With -110.1 dB total harmonic distortion (THD), excellent dynamic linearity performance is achieved owing to the CCIA-integrated design and chopping artifact rejection technique.

Author Biographies

Chae Gang Lim, Korea University

Chae Gang Lim (S’14) received the B.S. degrees in electrical engineering from Korea University, Seoul, South Korea, in 2014, where he is currently working toward an integrated M.S. And Ph. D. degree.
In 2017, he was a Visiting Researcher at the University of Texas at Austin, TX, USA. He received the 21st Korea Semiconductor Design Contest enterprise special prize (Cadence) in 2020. His research interests include sensor readout ICs and oversampling ADCs.
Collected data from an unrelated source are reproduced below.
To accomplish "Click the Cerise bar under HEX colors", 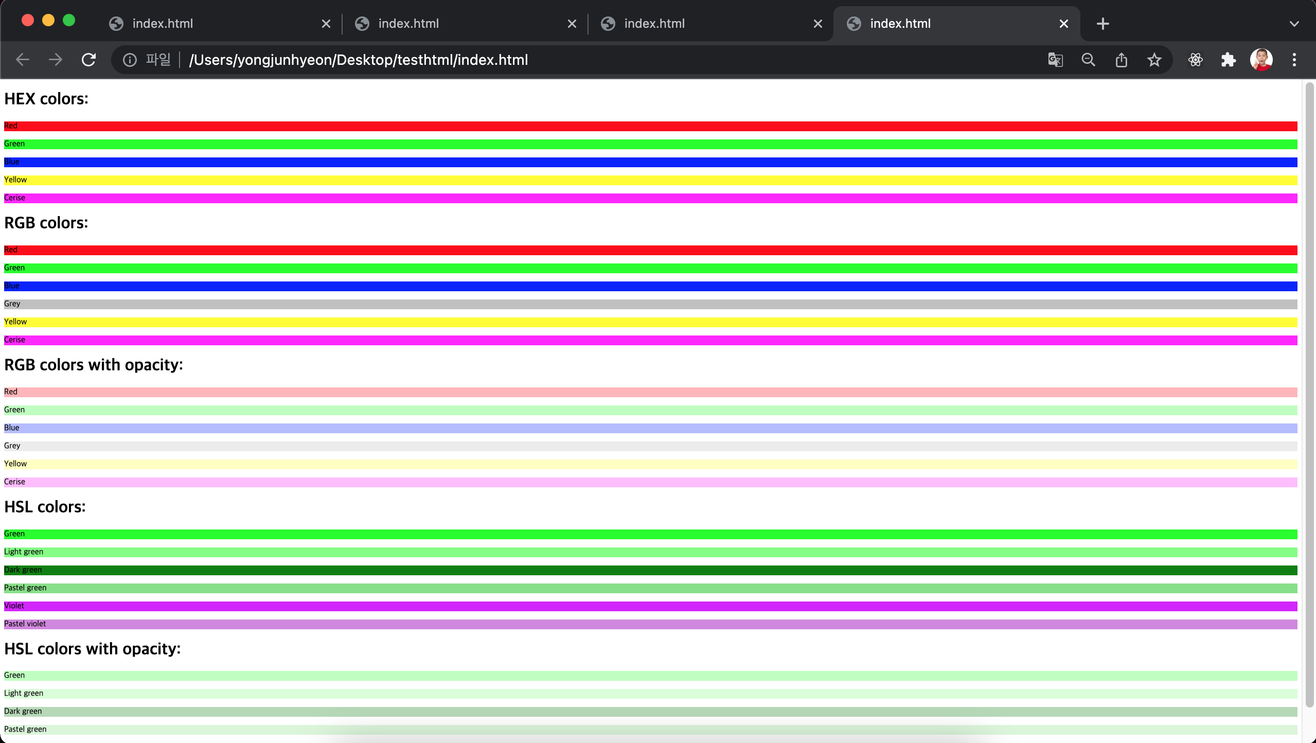I will tap(651, 198).
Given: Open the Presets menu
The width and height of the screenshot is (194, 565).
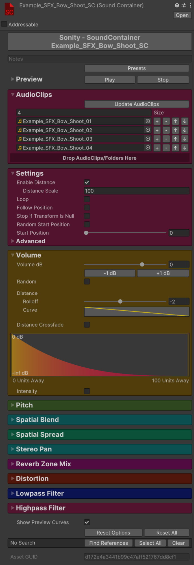Looking at the screenshot, I should pos(136,68).
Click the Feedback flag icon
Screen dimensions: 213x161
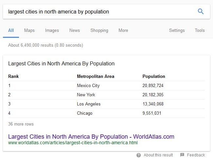[x=182, y=155]
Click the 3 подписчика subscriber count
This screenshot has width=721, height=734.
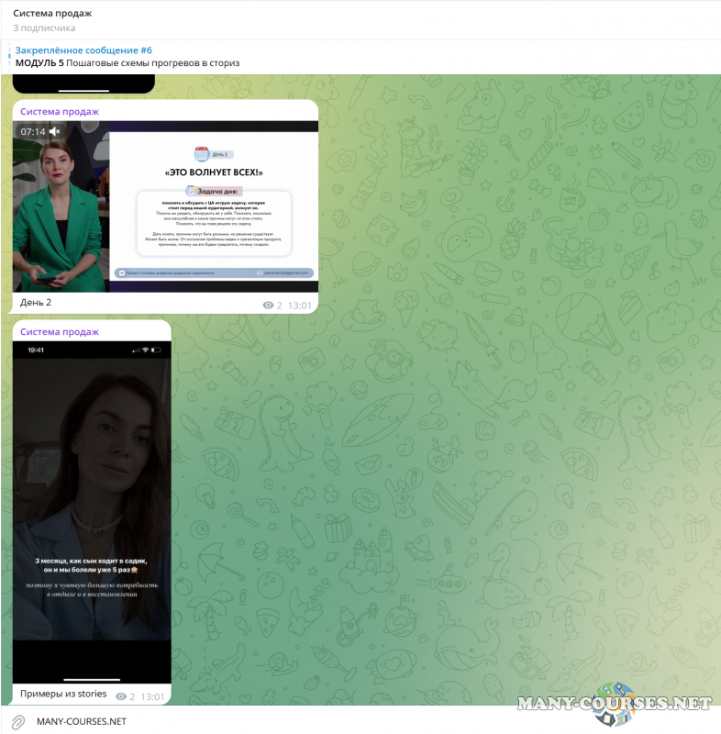click(x=44, y=28)
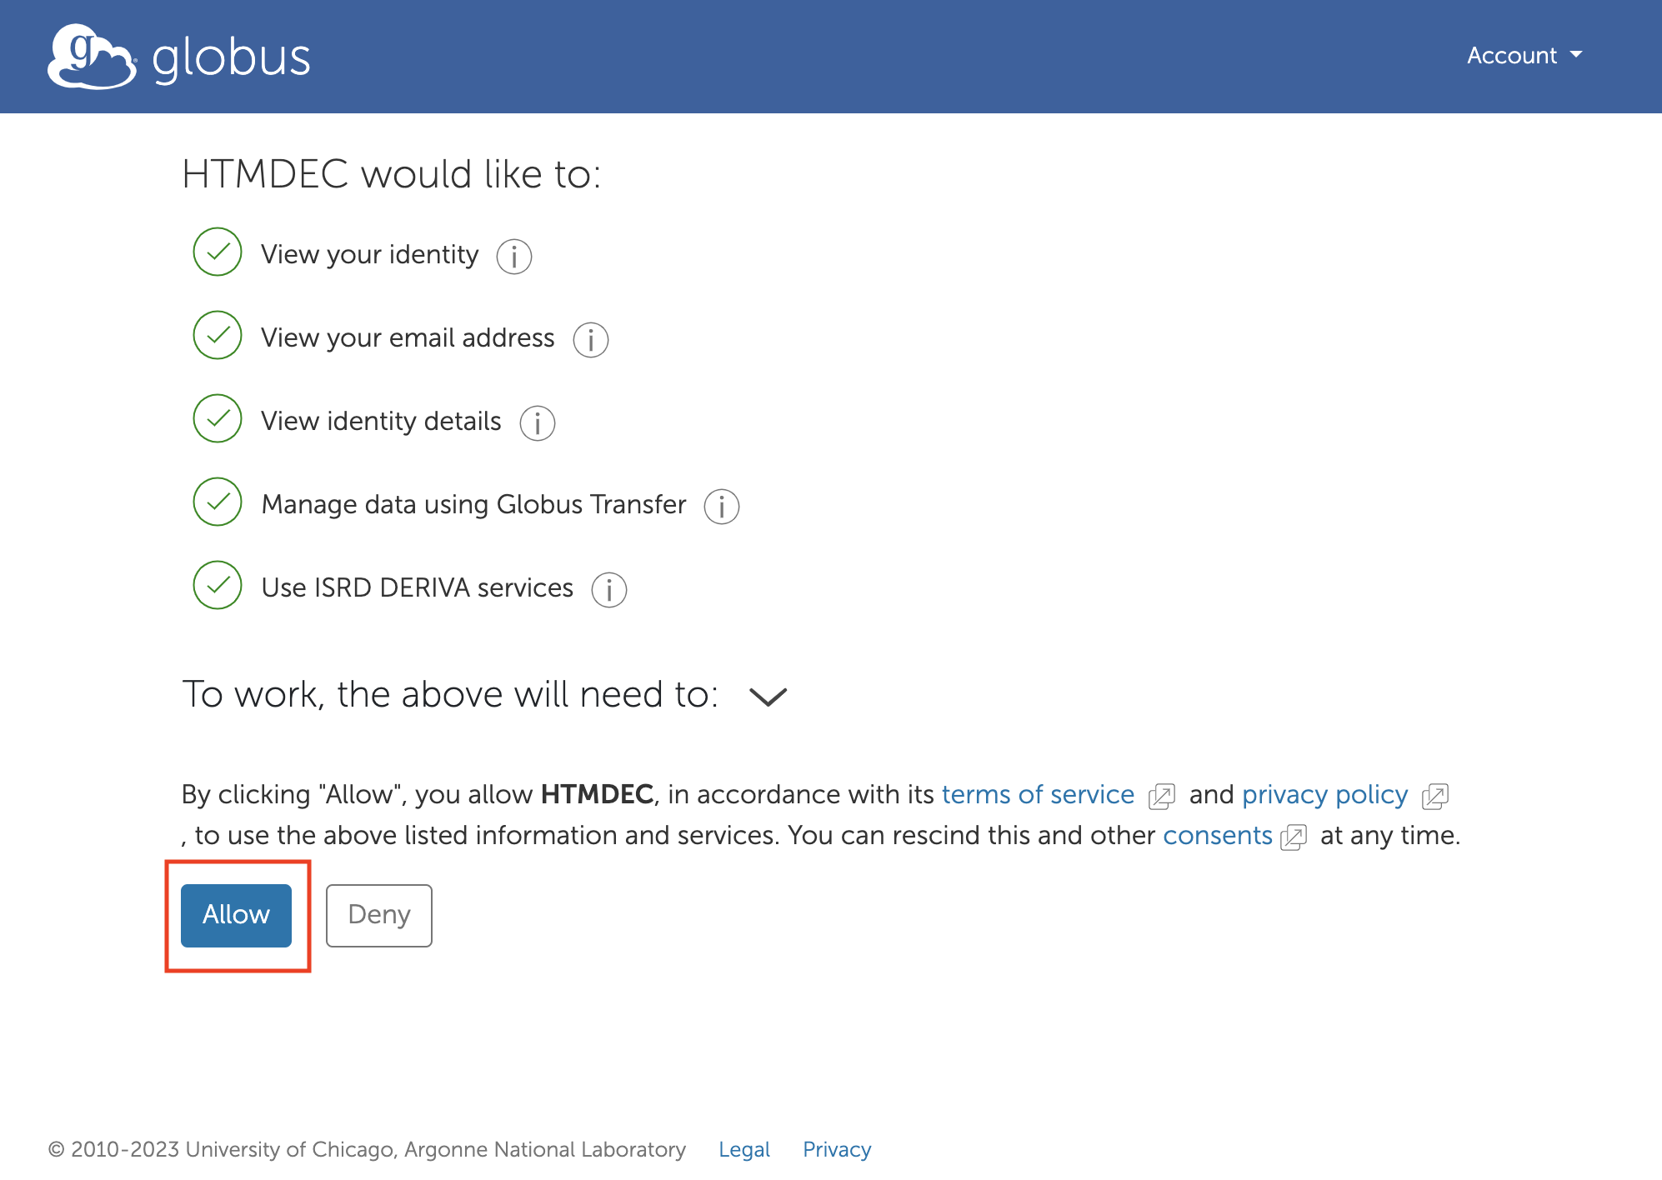Open the Account dropdown menu
Image resolution: width=1662 pixels, height=1180 pixels.
[x=1524, y=56]
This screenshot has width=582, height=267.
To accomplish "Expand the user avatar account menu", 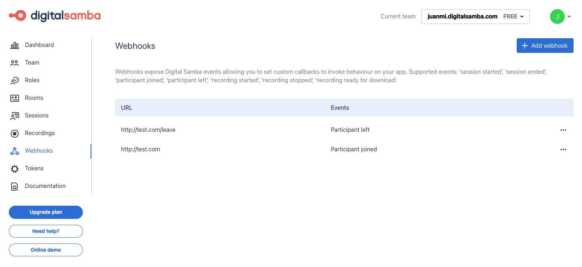I will [560, 17].
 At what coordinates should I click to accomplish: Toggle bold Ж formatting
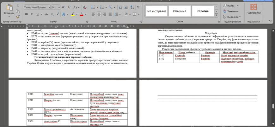[x=26, y=14]
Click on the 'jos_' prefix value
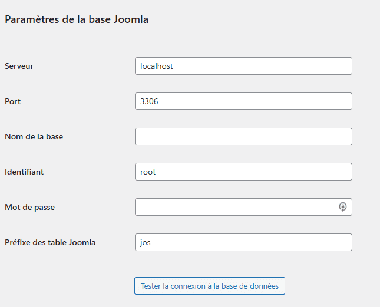This screenshot has width=380, height=307. pyautogui.click(x=147, y=243)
Chul Woo Kim, Korea University

Chul Woo Kim (S’98-M’02-SM’06) received the B.S. and M.S. degrees in electronics engineering from Korea University in 1994 and 1996, respectively, and a Ph. D. in electrical and computer engineering from the University of Illinois at Urbana-Champaign, IL, USA, in 2001. In 1999, he worked as a summer intern at the Design Technology at Intel Corporation, Santa Clara, CA. In May 2001, he joined IBM Microelectronics Division, Austin, TX, where he was involved in Cell processor design. Since September 2002, he has been with the School of Electrical Engineering, Korea University, where he is currently a Professor. He was a Visiting Professor at the University of California at Los Angeles in 2008 and at the University of California at Santa Cruz in 2012. He is a coauthor of two books, namely, CMOS Digital Integrated Circuits: Analysis and Design (McGraw Hill, 4th edition 2014) and High-Bandwidth Memory Interface (Springer, 2013). His current research interests are in the areas of wireline transceiver, memory, power management and data converters. Dr. Kim received the Samsung HumanTech Thesis Contest Bronze Award (1996), the ISLPED Low-Power Design Contest Award (2001, 2014), the DAC Student Design Contest Award (2002), SRC Inventor Recognition Awards (2002), the Young Scientist Award from the Ministry of Science and Technology of Korea (2003), the Seoktop Award for excellence in teaching (2006, 2011) and ASP-DAC Best Design Award (2008) and Special Feature Award (2014), Korea Semiconductor Design Contest: Prime Minister Award (2016). He served on the Technical Program Committee of the IEEE International Solid-State Circuits Conference and as a Guest Editor for IEEE Journal of Solid-State Circuits. He is currently on the editorial board of IEEE Transactions on VLSI Systems and the Chair of the SSCS Seoul Chapter. He has been elected as Distinguished Lecturer of the IEEE Solid-State Circuits Society for 2015-2016.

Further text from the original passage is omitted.